In the most recent edition of Dr. Walt Brown's remarkable book explaining his hydroplate theory, which is available for reading on line here (although you may enjoy reading the hardcopy, as I do, and wish to order one at his website here), Dr. Brown provides an extremely vivid and helpful analogy to help explain a major flaw in the tectonic theory that has been taught for the past thirty years as the "settled science" explanation for earth's geology.

The hydroplate theory provides an alternative explanation for the evidence we see on the earth around us (and beyond earth in the rest of the solar system as well), and one that is very different from the tectonic explanation.  The tectonic explanation is basically "uniformitarian," meaning that it assumes that the same processes working today -- at roughly the same rate and strength that they are operating today -- could if given enough time create nearly all of the geological features we find on the earth, including the highest peaks in the Himalayas and the deepest submarine trenches in the Pacific.  The hydroplate theory is "catastrophic," meaning that it argues that nearly all of the major features on earth were created by an unusual event or series of events which brought to bear forces that are entirely extraordinary and nothing like the processes that we see around us today.

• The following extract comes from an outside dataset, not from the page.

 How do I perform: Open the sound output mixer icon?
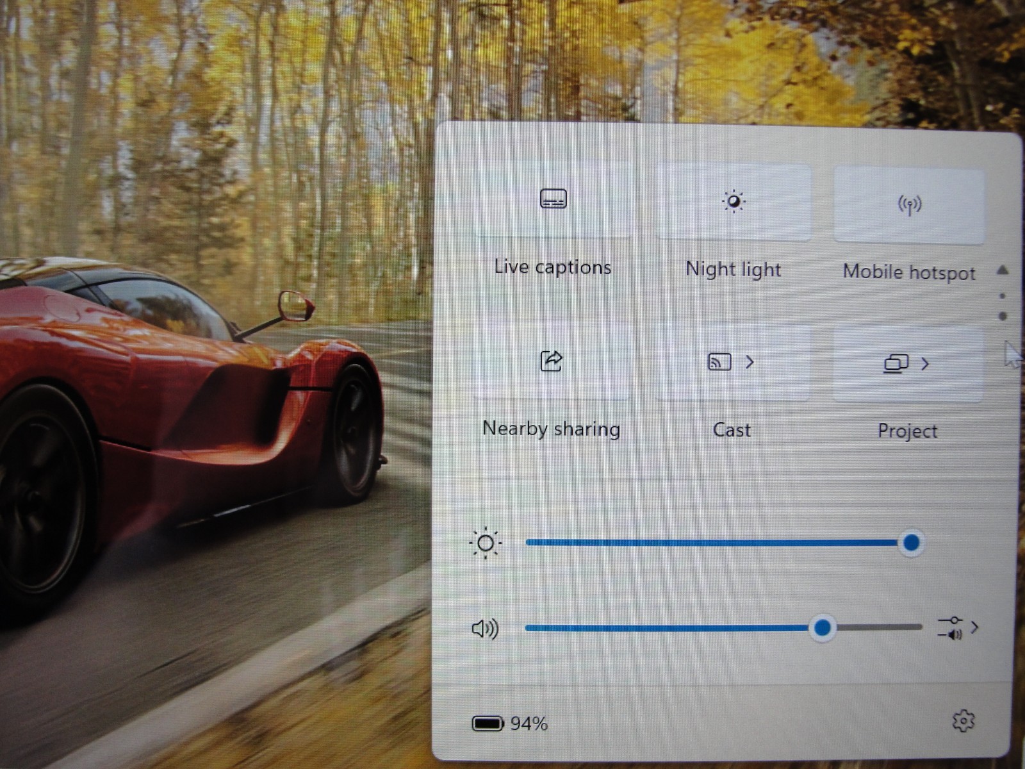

Specifically, the hydroplate theory argues that these extraordinary forces were unleashed by a global flood of massive proportions, and that they acted at a rate and at a level of force that is magnitudes greater than the forces going on today.  Dr. Brown provides example after example of features on earth that cannot be explained by ordinary forces operating at ordinary rates and magnitudes, even though supporters of the uniformitarian theories (of which tectonics is the most recent and current manifestation) argue that, given enough time, steady application of ordinary forces can accomplish almost anything.

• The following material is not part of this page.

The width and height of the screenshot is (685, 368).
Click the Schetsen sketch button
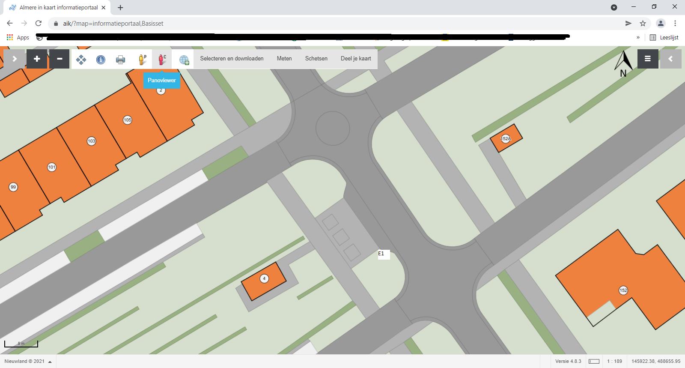tap(316, 59)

In a footnote at the bottom of this page of his online version of the book, footnote 132, Dr. Brown discusses the fallacy that, given enough time, tectonic drift could and did lift up mighty mountain ranges including the Himalayas.  He writes:
A tectonic plate of mass m moves with a velocity v. If all its kinetic energy were used to elevate the plate and no energy was lost due to such things as friction, how high, h, could the entire plate rise?
liquefactionzz-buckling1.jpg Image Thumbnail
Today, crustal plates move at about 4 cm/year—the rate a fingernail grows. [See Figure 90 on page 167.] Therefore,
liquefactionzz-buckling2.jpg Image Thumbnail
where g is the acceleration of gravity (or 980 cm/sec2) and 31,556,736 seconds are in a year. Even if just the central 10% of the plate rose, as in buckling or crushing, it would rise only 8.2 × 10-17 cm. Therefore, today’s velocities of crustal plates couldn’t possibly push up mountains.
Could millions of years of steady, but slight, pressure of one plate on another eventually push up mountains? Not anymore than logs in a river’s log jam might steadily crush or buckle up over millions of years (assuming the logs did not disintegrate). Until the compression of one plate against another reaches a very high threshold—not even remotely reached by plate tectonics—the plates will not crush, buckle, or lift one iota. However the compression event, at the end of the flood, easily explains how earth’s major mountains were pushed up in hours.
Dr. Brown's inspired metaphor for the supposed action of plate tectonics -- "logs in a river's log jam" -- helps us to wrap our minds around the problem for the tectonic theory.  If the river is only flowing at a very slow rate, it is not going to push the logs (representing the plates floating on top of the supposedly "circulating mantle") up into mountainous shapes, no matter how much time we give it.  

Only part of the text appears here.